- Secretary: Provisional commission
- Founded: 1921 1961 (reconstituted)
- Succeeded by: Unified Socialist Youth (1936–1961)
- Headquarters: Olimpo 35, 28043, Madrid
- Ideology: Communism Marxism-Leninism
- Political position: Far-left
- National affiliation: Communist Party of Spain
- International affiliation: World Federation of Democratic Youth
- Anthem: La Joven Guardia

= Communist Youth Union of Spain =

The Communist Youth Union of Spain (Unión de Juventudes Comunistas de España, UJCE; also simply the Communist Youth) is a Marxist-Leninist youth political organization that fights for the interests of the working class and its youth, it was formed by young communists in the Spanish state. It serves as the youth organization of the Communist Party of Spain, although since June 2023, this relationship has been suspended due to internal tension and attempts at intervention by the PCE towards the UJCE's structure.

== History ==
The UJCE merged with the Federation of the Socialist Youth of Spain (FJS) to form the Juventudes Socialistas Unificadas (JSU) in 1936, following the policy lines friendly to the concept of popular front established in the 7th World Congress of the Comintern.

It was formally reconstituted under the UJCE name in 1961.

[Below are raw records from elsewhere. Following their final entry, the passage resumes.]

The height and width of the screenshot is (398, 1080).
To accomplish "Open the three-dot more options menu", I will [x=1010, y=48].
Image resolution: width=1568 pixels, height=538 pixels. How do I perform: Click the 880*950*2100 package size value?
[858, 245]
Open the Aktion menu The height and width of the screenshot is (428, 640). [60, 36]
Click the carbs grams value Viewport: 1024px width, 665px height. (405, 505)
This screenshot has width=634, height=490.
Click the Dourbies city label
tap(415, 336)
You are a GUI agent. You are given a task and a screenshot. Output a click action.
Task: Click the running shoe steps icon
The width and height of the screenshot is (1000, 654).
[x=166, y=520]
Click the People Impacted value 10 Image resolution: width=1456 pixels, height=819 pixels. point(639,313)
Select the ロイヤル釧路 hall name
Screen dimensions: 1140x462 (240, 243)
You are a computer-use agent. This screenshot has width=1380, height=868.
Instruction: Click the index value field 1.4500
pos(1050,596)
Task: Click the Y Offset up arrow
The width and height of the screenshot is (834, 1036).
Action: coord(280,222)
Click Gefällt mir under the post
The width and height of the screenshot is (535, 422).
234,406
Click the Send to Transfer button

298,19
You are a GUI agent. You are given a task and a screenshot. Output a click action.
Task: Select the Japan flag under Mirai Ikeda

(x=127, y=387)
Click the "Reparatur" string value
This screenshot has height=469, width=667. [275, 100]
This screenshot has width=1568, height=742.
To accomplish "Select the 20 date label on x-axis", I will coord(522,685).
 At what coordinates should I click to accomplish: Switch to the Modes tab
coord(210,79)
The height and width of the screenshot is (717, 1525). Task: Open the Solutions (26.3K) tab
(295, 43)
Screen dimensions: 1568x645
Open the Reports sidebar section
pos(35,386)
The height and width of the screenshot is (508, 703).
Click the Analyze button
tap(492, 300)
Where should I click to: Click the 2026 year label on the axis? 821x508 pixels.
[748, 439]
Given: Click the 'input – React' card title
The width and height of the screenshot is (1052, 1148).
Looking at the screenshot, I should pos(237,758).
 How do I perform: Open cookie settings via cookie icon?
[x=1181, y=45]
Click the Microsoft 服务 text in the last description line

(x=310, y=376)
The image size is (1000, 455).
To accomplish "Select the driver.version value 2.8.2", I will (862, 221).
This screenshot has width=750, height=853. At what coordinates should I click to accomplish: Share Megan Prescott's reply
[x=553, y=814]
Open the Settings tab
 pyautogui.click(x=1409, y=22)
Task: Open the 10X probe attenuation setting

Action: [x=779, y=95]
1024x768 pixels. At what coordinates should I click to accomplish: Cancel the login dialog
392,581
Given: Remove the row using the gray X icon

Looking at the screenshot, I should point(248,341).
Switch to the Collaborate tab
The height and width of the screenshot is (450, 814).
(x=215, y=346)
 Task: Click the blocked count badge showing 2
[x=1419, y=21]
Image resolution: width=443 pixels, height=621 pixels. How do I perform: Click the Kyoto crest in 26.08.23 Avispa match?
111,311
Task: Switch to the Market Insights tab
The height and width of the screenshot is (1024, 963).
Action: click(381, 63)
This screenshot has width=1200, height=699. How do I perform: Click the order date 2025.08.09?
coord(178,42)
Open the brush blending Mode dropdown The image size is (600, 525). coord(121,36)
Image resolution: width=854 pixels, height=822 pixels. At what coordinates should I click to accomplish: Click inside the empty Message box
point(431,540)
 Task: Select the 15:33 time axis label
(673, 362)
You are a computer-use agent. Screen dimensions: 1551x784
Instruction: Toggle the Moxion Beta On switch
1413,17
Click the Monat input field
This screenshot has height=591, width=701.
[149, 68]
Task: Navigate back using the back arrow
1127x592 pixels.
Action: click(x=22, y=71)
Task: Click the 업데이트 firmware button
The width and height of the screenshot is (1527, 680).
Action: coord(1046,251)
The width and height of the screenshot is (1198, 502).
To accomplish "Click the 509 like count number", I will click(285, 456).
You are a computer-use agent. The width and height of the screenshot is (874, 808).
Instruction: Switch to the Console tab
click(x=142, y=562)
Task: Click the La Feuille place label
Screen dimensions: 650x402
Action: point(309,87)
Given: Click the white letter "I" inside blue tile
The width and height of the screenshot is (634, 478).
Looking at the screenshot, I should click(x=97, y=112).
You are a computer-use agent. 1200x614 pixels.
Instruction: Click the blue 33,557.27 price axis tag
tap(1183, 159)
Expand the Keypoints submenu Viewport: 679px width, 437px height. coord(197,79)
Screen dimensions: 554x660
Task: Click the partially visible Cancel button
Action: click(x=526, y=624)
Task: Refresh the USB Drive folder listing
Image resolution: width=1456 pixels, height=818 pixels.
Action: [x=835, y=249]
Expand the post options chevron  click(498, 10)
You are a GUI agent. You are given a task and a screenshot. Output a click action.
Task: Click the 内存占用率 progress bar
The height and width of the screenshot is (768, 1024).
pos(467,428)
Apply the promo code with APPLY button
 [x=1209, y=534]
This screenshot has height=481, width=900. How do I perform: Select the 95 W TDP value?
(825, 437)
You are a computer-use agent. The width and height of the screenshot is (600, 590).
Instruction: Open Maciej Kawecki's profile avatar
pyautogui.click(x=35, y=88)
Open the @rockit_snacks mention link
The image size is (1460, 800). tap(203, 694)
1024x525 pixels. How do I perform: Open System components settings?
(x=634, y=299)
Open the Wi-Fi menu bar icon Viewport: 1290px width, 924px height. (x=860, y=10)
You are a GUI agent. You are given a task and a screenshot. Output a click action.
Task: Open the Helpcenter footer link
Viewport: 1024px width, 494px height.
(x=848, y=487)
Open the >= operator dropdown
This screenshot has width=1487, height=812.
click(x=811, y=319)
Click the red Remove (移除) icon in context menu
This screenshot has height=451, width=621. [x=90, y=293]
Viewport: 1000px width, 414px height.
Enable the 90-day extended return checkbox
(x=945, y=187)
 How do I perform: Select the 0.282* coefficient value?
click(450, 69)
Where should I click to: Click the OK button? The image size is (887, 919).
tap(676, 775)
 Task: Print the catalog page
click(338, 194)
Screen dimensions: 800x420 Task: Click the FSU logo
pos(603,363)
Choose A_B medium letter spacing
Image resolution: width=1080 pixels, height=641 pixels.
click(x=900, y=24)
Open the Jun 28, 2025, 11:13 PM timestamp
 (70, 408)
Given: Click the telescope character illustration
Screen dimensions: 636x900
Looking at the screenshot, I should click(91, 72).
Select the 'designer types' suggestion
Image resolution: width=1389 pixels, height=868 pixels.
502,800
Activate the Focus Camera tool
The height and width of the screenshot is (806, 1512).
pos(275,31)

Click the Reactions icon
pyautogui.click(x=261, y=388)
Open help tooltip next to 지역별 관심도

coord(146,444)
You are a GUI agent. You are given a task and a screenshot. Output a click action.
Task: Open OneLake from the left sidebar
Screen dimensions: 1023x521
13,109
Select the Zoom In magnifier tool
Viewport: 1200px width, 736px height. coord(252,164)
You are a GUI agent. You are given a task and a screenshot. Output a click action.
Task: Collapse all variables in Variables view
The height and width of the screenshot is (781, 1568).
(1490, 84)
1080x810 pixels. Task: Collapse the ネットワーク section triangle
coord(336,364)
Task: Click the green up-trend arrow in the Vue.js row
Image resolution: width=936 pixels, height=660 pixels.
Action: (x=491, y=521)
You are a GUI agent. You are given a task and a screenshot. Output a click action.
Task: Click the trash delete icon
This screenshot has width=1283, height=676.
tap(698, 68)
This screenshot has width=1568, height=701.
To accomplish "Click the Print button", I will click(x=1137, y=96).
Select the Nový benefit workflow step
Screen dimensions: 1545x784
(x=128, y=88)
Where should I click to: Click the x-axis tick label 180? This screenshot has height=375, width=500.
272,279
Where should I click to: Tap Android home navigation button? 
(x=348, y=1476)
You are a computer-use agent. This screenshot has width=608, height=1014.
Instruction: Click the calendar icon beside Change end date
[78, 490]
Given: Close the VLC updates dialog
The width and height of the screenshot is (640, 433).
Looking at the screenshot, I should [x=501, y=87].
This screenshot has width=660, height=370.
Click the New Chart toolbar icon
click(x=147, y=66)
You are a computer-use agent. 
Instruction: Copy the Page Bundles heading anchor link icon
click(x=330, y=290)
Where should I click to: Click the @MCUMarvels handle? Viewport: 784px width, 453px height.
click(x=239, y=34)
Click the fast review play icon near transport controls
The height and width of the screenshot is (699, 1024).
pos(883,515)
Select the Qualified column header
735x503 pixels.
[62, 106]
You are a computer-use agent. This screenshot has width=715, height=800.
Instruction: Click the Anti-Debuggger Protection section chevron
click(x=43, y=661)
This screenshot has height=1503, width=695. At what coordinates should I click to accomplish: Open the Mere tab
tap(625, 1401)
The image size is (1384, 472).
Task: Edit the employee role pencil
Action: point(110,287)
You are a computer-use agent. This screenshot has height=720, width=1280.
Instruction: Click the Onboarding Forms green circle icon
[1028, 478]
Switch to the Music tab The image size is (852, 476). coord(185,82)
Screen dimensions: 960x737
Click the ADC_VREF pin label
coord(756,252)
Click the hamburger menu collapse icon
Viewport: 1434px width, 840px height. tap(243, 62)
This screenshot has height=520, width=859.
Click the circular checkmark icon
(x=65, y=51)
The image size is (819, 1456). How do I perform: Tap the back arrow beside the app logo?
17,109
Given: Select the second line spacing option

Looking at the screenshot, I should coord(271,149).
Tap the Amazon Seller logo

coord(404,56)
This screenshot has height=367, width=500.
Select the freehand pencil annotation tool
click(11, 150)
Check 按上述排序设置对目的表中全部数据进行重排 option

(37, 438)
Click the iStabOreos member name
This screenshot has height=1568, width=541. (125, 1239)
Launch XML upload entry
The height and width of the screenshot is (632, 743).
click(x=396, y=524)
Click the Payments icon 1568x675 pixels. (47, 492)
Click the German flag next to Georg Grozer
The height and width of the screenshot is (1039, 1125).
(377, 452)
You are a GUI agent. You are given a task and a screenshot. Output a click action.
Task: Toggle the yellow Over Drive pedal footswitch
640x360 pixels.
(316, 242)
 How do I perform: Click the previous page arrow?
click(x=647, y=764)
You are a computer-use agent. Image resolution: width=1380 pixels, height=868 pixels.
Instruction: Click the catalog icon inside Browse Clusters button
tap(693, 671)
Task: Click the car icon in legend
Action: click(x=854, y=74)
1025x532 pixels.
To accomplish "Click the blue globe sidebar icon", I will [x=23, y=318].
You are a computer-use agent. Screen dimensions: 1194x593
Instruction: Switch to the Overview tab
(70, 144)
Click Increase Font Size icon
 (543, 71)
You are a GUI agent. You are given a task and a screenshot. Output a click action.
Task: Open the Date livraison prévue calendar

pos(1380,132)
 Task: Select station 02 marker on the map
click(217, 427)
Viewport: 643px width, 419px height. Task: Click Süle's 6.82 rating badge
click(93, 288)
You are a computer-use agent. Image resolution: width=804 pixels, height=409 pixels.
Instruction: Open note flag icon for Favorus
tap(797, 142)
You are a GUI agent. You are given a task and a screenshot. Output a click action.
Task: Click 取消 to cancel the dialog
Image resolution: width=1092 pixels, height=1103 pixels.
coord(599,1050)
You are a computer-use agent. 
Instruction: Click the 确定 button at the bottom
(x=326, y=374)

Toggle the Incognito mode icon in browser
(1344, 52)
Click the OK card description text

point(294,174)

UJCE is a member of the World Federation of Democratic Youth.

PCE

The UJCE's main task is to work towards organizing the youth movement, engaging with working-class and student youth with the goal of emancipating the working class through socialist revolution. It aims to develop the necessary tactical steps to raise class consciousness and work towards the construction of a communist society, achieved through revolution, the dictatorship of the proletariat, and socialism.